YOUR TASK
Every record below should be printed again exactly, with its pictures removed.
::::::::::
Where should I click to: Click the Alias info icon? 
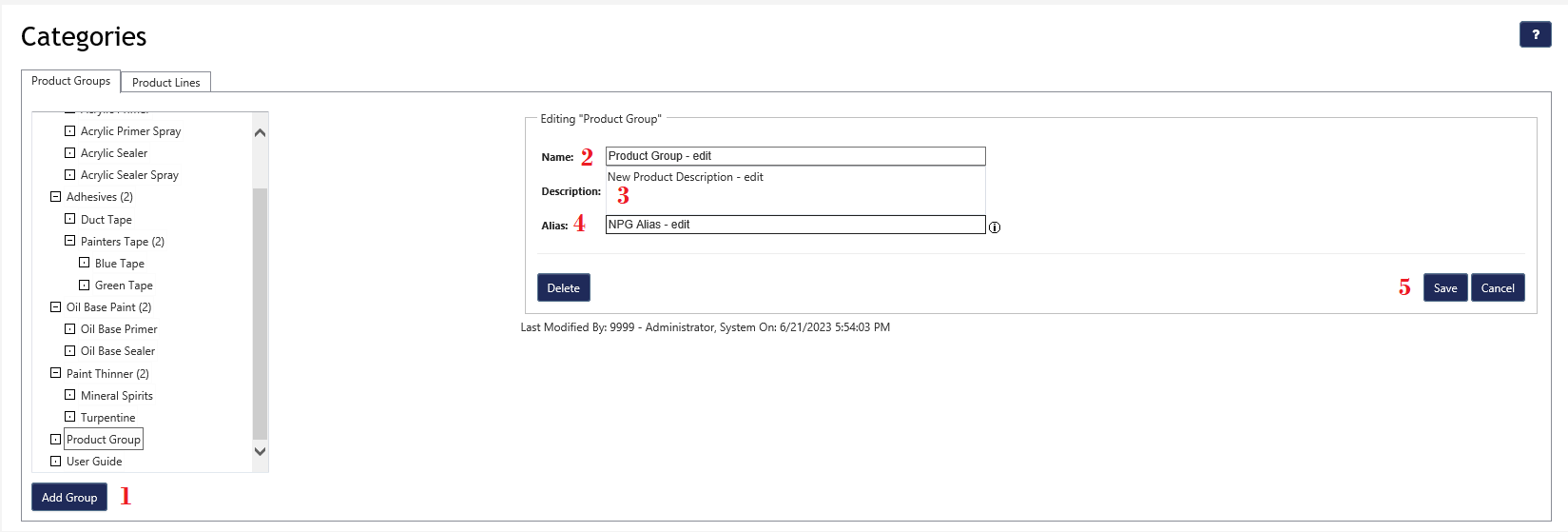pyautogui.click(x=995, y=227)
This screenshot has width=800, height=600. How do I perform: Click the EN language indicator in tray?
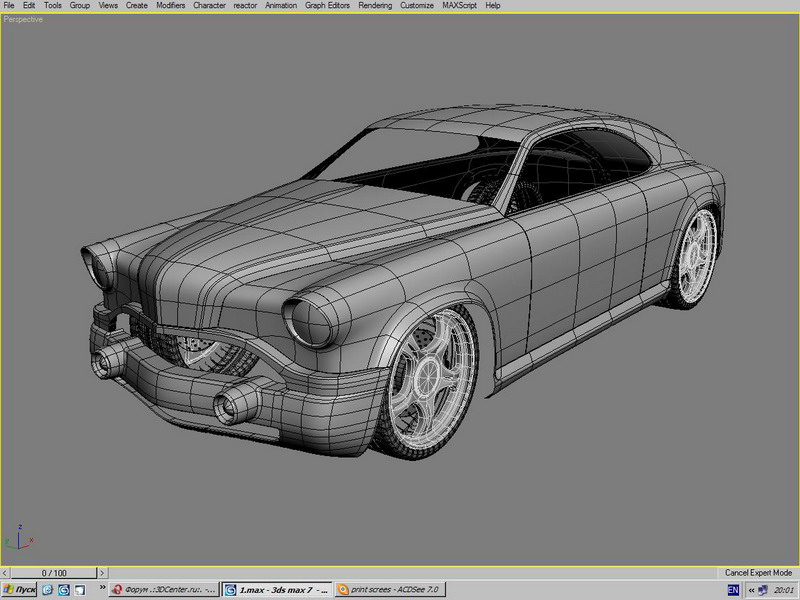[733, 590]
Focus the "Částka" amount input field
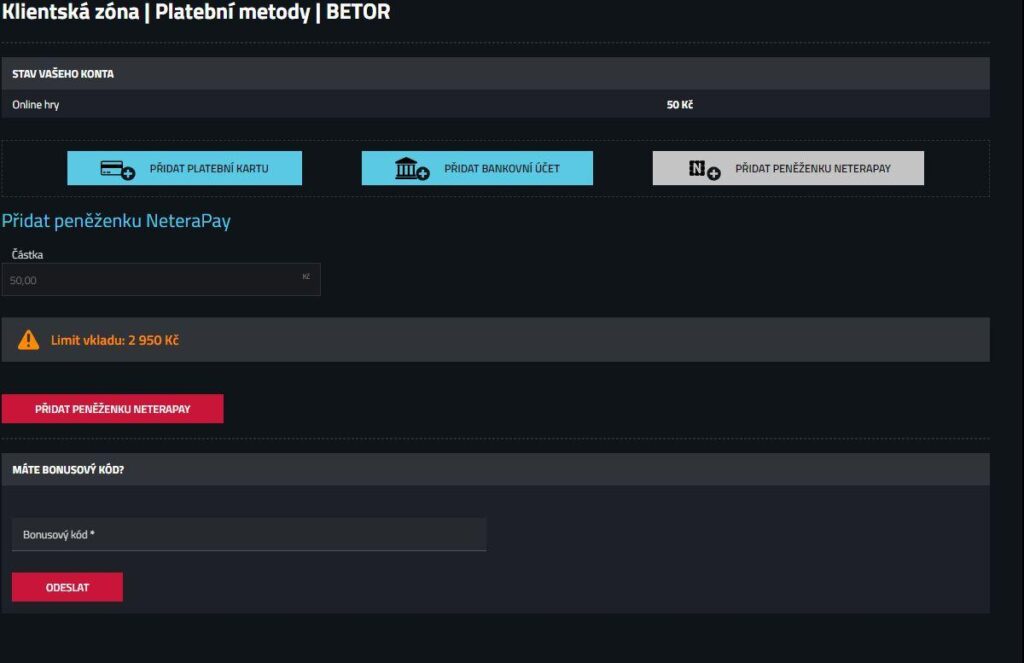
::::::::::
SOLUTION
Where should I click to: Click the Alias info icon? 
pyautogui.click(x=995, y=227)
This screenshot has width=800, height=600. How do I perform: Click the EN language indicator in tray?
[733, 590]
Focus the "Částka" amount input field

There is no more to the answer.